B: The linear regression model

C: AR(1)

D: AR(3)

(c)_[2 pts] Fit the time series model you selected in Part (b) using the arima( ) function. Write down the fitted model. Pay attention to the notation. Please show your work with the relevant R code and output.

(d)_[2 pts] Produce the ACF plot of the residuals of the fitted model in Part (c). If the model fits the data well, the residuals should behave like white noise. One of the features of the white noise is independence. Based on the ACF plot, do the residuals (, , …) seem independent from each other? Please explain. Hint: use modelName$residuals to get the residuals.

(e)_[1 pt] Predict the volume of April 20, 2020. Please use the formula of the fitted model in Part (c). For this part, you are not allowed to use the predict( ) function. Please show your work. Hint: The stock market doesn’t open on April 18 and 19, 2020, since they were Saturday and Sunday.

(f)_[1 pt] Predict the volume of April 20, 2020. Please use the predict( )function and show your work. Hint: You should get an answer very similar to that of Part (e). Due to the magnitude of the predicted values, their last digits before the decimal point could be different.

(g)_[1 pt] The actual volume on April 20, 2020 was 1,695,500. (You can find it at the Alphabet Inc. (GOOG) Stock Historical Prices & Data ). What is the residual of this observation? Hint: the residual is the observed value minus the predicted/estimated value. You can use the predicted value in Part (e) or Part (f).

Problem 2

Download the data file HW11_Problem2_Data_S2021.csv from Canvas. The second column value contains the time series data.

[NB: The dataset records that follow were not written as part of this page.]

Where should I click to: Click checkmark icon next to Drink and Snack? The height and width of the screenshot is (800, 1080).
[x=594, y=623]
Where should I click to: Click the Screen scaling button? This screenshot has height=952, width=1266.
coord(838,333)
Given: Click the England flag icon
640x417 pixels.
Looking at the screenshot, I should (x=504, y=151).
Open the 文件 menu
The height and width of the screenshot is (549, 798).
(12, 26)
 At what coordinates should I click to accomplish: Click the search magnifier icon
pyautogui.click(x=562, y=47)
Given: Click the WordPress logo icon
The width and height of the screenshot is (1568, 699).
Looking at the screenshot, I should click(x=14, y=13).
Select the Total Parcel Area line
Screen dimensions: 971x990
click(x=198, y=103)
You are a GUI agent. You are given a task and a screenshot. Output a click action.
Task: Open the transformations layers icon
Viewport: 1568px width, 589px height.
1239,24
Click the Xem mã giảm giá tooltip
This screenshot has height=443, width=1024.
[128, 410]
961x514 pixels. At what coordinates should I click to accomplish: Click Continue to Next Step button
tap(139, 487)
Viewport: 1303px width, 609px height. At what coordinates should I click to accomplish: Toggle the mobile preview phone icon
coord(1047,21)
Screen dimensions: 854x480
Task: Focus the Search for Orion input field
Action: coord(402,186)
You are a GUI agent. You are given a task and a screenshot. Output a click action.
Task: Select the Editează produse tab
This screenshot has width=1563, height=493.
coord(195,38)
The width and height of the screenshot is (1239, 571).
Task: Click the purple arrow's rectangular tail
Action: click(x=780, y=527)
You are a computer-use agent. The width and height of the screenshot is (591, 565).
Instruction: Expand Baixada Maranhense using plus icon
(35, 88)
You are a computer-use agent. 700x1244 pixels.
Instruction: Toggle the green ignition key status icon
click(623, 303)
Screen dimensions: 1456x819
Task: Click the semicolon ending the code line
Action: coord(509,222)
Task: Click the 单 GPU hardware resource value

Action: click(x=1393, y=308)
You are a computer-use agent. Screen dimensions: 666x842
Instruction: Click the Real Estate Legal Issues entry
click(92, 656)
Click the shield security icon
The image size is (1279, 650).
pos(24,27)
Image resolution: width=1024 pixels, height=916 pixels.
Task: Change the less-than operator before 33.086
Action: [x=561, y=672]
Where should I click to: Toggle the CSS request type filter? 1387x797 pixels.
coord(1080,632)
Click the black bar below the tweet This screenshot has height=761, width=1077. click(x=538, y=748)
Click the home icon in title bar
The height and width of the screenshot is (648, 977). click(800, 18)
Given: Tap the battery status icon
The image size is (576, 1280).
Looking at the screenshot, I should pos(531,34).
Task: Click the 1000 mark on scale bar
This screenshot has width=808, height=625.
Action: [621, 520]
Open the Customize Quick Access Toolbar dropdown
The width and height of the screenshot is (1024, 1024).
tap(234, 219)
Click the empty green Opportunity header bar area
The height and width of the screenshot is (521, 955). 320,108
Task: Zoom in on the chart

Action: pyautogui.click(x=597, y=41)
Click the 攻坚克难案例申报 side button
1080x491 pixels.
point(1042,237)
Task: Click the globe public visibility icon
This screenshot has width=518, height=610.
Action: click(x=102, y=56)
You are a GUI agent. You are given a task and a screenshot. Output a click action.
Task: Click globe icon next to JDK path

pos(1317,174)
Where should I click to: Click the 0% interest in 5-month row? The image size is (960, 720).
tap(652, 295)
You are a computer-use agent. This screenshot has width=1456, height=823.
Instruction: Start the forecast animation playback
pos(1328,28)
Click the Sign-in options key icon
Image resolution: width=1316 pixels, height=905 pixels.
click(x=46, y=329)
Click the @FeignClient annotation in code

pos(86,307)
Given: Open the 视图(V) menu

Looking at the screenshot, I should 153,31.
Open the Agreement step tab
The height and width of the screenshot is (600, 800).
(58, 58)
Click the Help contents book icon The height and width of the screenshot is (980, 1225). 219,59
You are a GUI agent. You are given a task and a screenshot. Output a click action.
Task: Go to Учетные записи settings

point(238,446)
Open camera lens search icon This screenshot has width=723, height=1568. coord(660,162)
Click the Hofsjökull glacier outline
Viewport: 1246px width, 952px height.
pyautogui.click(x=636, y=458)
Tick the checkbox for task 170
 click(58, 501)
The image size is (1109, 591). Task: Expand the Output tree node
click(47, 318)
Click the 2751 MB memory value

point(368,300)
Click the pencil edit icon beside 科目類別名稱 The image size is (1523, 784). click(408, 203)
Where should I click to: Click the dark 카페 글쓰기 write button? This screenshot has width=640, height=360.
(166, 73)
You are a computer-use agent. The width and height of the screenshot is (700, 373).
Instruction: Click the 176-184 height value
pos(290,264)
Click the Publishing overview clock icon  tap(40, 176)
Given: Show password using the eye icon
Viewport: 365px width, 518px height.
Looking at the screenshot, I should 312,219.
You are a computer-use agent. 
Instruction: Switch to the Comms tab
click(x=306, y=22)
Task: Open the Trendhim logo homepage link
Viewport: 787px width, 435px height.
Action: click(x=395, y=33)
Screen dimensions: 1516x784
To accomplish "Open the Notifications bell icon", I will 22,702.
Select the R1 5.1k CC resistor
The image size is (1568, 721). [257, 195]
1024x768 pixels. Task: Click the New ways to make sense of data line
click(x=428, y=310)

(a)_[1 pt] How many observations are included in this time series? Please explain how you obtain the answer.

(b)_[4 pts] Fit an appropriate model to the time series. What is the equation of the fitted model? Please show your work. Hint: You need to first identify the model type and then obtain the model coefficients.

(c)_[3 pts] Perform model diagnostics. Please show your work. Hint: use the time series plot and the ACF plot of the residuals.

(d)_[2 pts] Predict the next two observations using the model you find in Part (b). Please show your work. You may use the predict( ) function or the formula of the fitted model.